New York subway
A man sleeps on the subway as commuters stand during the morning rush in New York, March 1, 2017. Reuters

Years before he entered the real estate industry or had any aspirations to become the U.S. president, Donald Trump would take the subway to school. In an interview Wednesday with the New York Times, he shared about his "old days" when he would take the subways, upsetting his parents.

Trump revealed the details of his subway commutes while discussing about the subway system in New York and also boasted about his knowledge about it.

Read: How To Reach Home When NYC Subways Are Delayed?

When Trump was questioned by the Times of the last time he took the subway in New York City, he replied: "It’s been a long time. It’s been a long time. It has been. I know the subway system very well. I used to take it to Kew-Forest School, in Forest Hills, when I lived in Queens. And I’d take the subway to school. Seems a long time ago...I’d take it from Jamaica, 179th Street. Jamaica, right? To Forest Hills. I understand the subway very well. I used to ride between the cars."

However, Trump's parents did not seem to be happy about their son's subway rides back then. Trump said: "They weren’t thrilled when they heard that...No, they were not happy. I used to love to do that. Those were the old days."

Trump also expressed his worries about the poor shape of infrastructure in New York during the interview.

Infrastructure has always been a major concern for Trump. Soon after he took office Jan. 20, he had released a $1 trillion 10-year infrastructure plan to fix roads, bridges, broadband networks, hospitals and schools. He vowed to fix the U.S.'s falling infrastructure.
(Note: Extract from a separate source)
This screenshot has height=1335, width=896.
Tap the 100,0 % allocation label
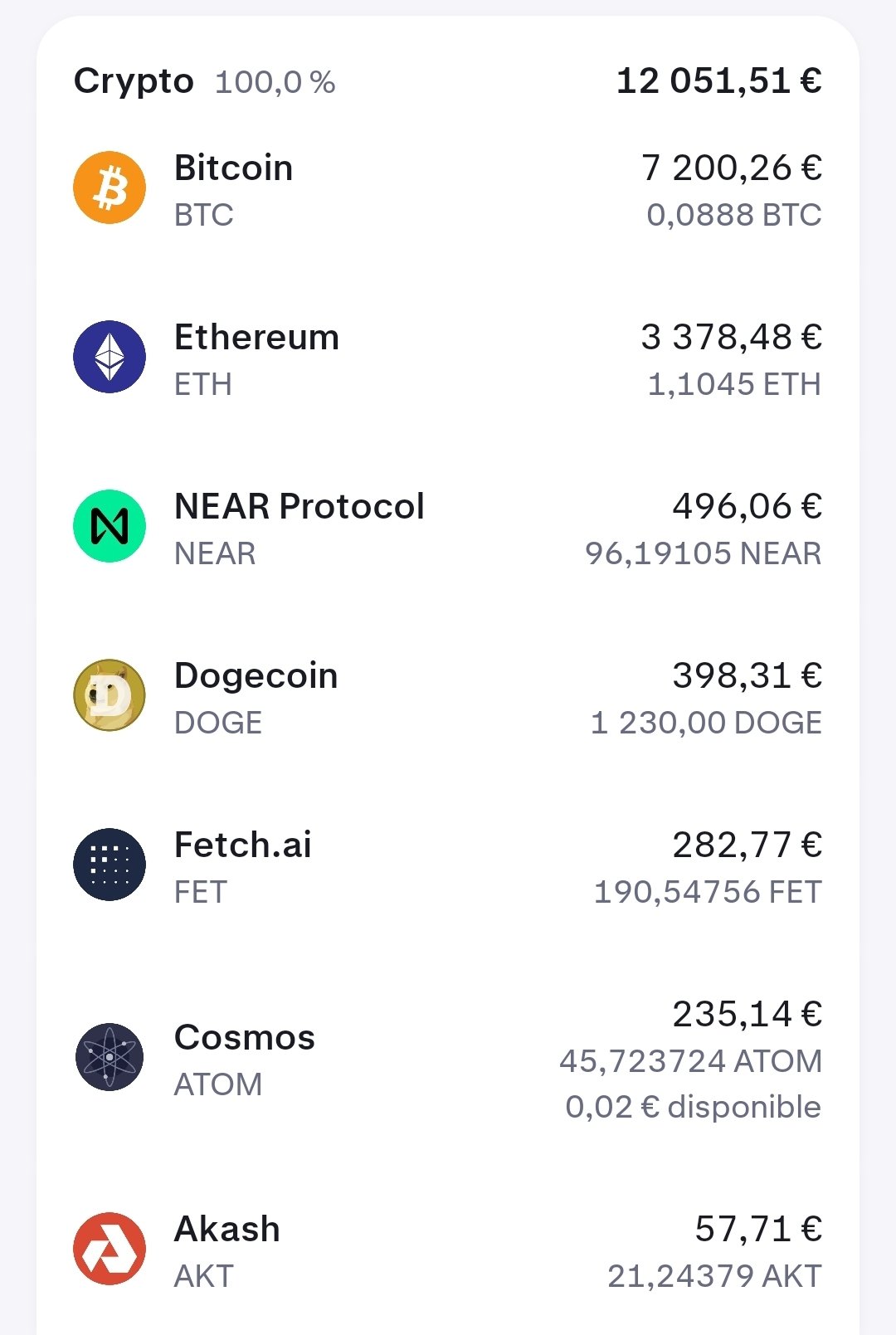pyautogui.click(x=275, y=82)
And New York was on top of his priority list — from the Gateway Program, which would build a new Hudson River rail tunnel to double the capacity of Amtrak, to New Jersey Transit trains between New York and New Jersey — he wanted to push for maximum growth of the nation's infrastructure, according to reports.

Trump might not have taken a subway in decades, as he said in the interview, but last year, when his presidential rival Hillary Clinton took the subway in New York, shaking hands with fans and posing for photographs, he mocked it by calling it "pandering."

"She hasn’t been in the subway in 20 years, if she was ever in the subway. ... Just seeing her do that, just for a picture, for a photo op is sad, actually, if you want to know the truth," Trump said, according to the Hill.